Started 12 hours ago by
Modified 12 hours ago by
Views 90
Data is the foundation of analytics. Every SAS environment relies on analytical data stored across diverse locations and formats, including:

 

  • Raw text
  • Spreadsheets (.csv)
  • SAS datasets (.sas7bdat)
  • Relational and NoSQL databases
  • Other formats (e.g., JSON, HTML)

This article assumes you are planning modernization alongside a migration from SAS 9.4 to SAS Viya. It examines modern options for data formats and cloud storage technologies, with the following considerations:

 

  • SAS datasets (.sas7bdat) are likely central to your current data estate. This proprietary binary format is difficult for non-SAS tools to process.
  • Moving workloads to SAS Viya and the cloud often requires storing SAS datasets in cloud file systems rather than object storage (e.g., S3, ADLS), which can increase costs.

To address these challenges, we explore two modern data management technologies available in SAS Viya: Parquet file format and SAS SpeedyStore.

 

Article Structure:

 

  1.  Overview and comparison of Parquet and SAS SpeedyStore

  2.  Recommended steps for data modernization

 

Technology Candidates

Two technologies have been chosen to consider reflecting customer interest and marketplace activity.

 

Parquet

Apache Parquet is a free and open-source column-oriented file format offering efficient compression and encoding for improved performance. SAS Viya introduced Libname support for Parquet in 2021.2.6.

 

The importance of Parquet in SAS environments grew with the release of a SAS Viya Libname for DuckDB in 2025.07. DuckDB is an open-source, column-oriented OLAP database that runs in Viya, enabling it to better consume Parquet data and open table formats such as Iceberg and Delta Lake.

 

DuckDB can access this data from a file system or from low-cost cloud object storage.

SAS SpeedyStore

SAS SpeedyStore is modern cloud-native SAS storage solution built on on SingleStore technology. Its universal database design offers row, column and vector tables, with advanced compression, elastic scalability and virtually unlimited capacity using cloud object storage.


SpeedyStore unifies transactional and analytical workloads in a secure, high-performance environment. Pre-integrated with SAS Viya AI and analytics (including SAS Embedded Process), it enables real-time insights, cost efficiency and accelerated decision-making. SpeedyStore enhances SAS Visual Analytics workloads by offloading SQL processing and is the natural successor to SAS Scalable Performance Data (SPD) Server [SPD/S] ).

 

Comparison

Here's a brief comparison of these technologies:

 

Technology Advantages Considerations
Parquet file format

Open source & open format

Improved compression & performance

Likely requires code changes to existing SAS programs

Emerging adoption – limited enterprise-wide deployment

SAS SpeedyStore

Improved compression

SQL interface is a defacto open standard

High-performance RDBMS with close integration to SAS using the SAS Embedded Process and acceleration of SAS Visual Analytics.

Likely requires code changes to existing SAS programs

Licenced SAS product

.sas7bdat file format

No code changes
Proven
No risk

Proprietary – effectively unavailable to non-SAS tooling
Cloud-based POSIX file systems eg.
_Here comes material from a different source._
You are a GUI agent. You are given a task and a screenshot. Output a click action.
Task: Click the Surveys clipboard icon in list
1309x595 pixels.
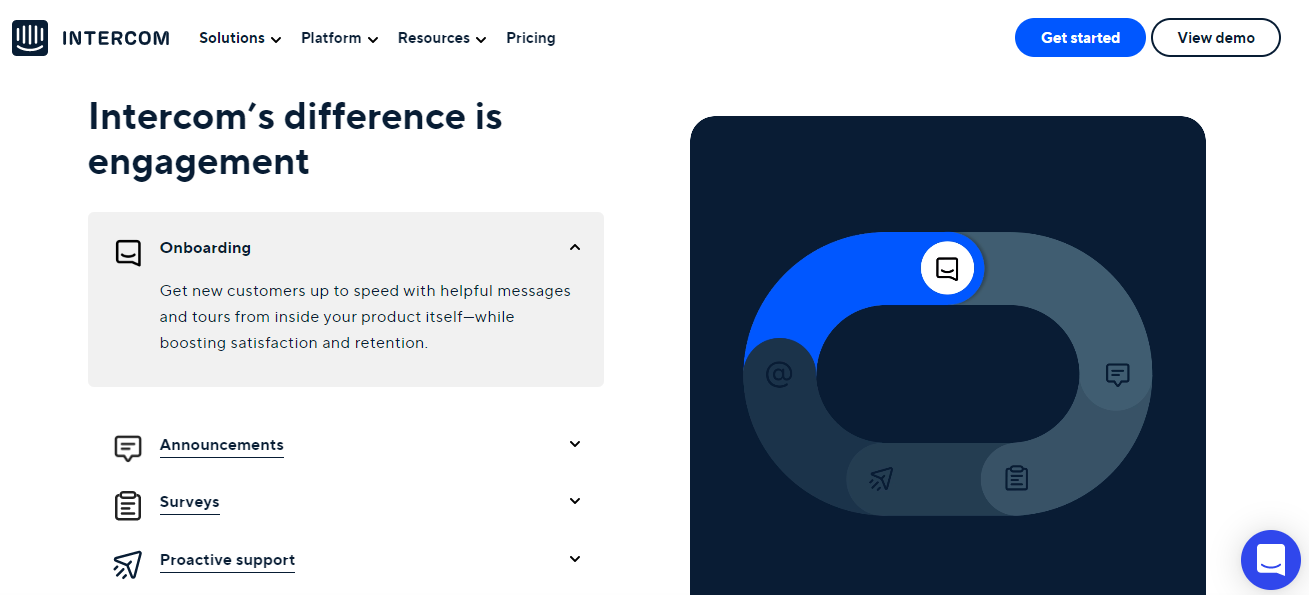pos(128,505)
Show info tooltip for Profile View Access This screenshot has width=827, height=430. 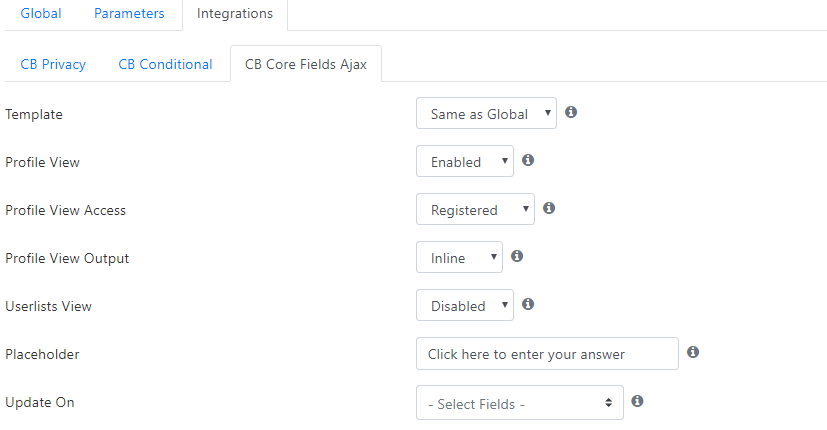point(549,208)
Lustre & NetApp tend to be more expensive than object storage (S3 & ADLS)

 

Diversifying the Data Estate

When developing a modernization strategy, it’s important to recognize that adopting a single data format or technology for all use cases is unlikely. Modernization efforts may not encompass the entire data landscape, and some legacy formats will likely remain post-transition (see adjacent diagram).

 

Picture1.png

 

While most data is currently stored in SAS datasets, future environments will likely incorporate a mix of .sas7bdat, Parquet, and SAS SpeedyStore formats.

 

 

Steps to Modernize

 

Recommended Steps for Modernization

 

  1. Define objectives for data modernization.
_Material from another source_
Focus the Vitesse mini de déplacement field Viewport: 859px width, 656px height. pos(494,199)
  2. Assess your current SAS data landscape.

  3. Based on this assessment, determine strategies for managing existing and new data.

We’ll examine each step in detail.

 

1. Understand your objectives

Modernization is driven by several key factors:

 

  • Cloud Migration: Moving to the cloud and adopting SAS Viya—offers an opportunity to reassess your data landscape and leverage cloud-based storage.
  • Data Accessibility: Expanding access to analytic data and reducing reliance on proprietary formats.
  • Cost Optimization: Lowering storage costs, often the largest component of SAS platform TCO.
  • Innovation: Exploring new technologies that improve processing efficiency, enable modern workflows, and deliver cost savings.
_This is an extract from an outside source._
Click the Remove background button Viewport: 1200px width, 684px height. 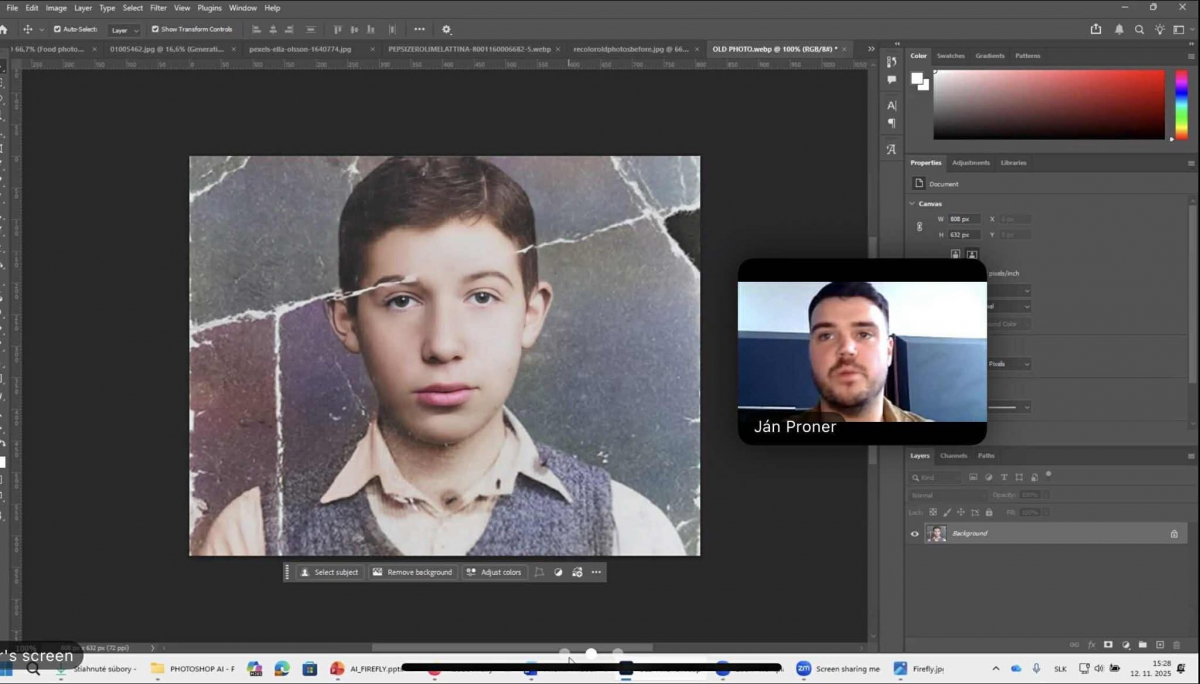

If you are modernizing alongside a transition from SAS 9.4 to SAS Viya, consider:

 

  • Data Formats: .sas7bdat datasets likely form a significant part of your current SAS environment. These binary files are difficult for non-SAS tools to consume.
  • Cloud Storage Implications: Migrating workloads to SAS Viya typically requires storing .sas7bdat files in cloud-based file systems rather than object storage (e.g., S3, ADLS). This approach is more costly to implement.

 

2. Understanding your SAS Data Landscape

Before making decisions, assess your current SAS environment by reviewing:

 

  • Storage: Total capacity (TB) and data locations (volumes, folders, directories).
  • Inventory: Number of datasets and their sizes.
  • Usage Patterns: Identify active (recently accessed) vs. inactive datasets.
  • Access Details: For active datasets, determine which SAS users or programs access them.
  • Dataset Feature Dependency: For selected datasets, understand the use of .sas7bdat features (labels, formats, etc.) and whether processing is sequential (e.g., first/last).

Tools to help gather this information include:

  • SAS Content Assessment (CA)
    A suite of applications for analyzing your SAS 9.4 deployment and data landscape. Available at support.sas.com.
  • SAS Enterprise Session Monitor (ESM)
    licenced product that scans SAS log files for capacity planning and provides insights into data usage and consumption.

The table below presents key methods for gathering insights using these two products.

 

Insight Tools
Hot/cold data CA Inventory report or DataMart. See example below:
PaulGittins_0-1765098839435.png
Note that many IT environments disable timestamp maintenance to minimize file system overhead, making timestamps unreliable for hot/cold analysis.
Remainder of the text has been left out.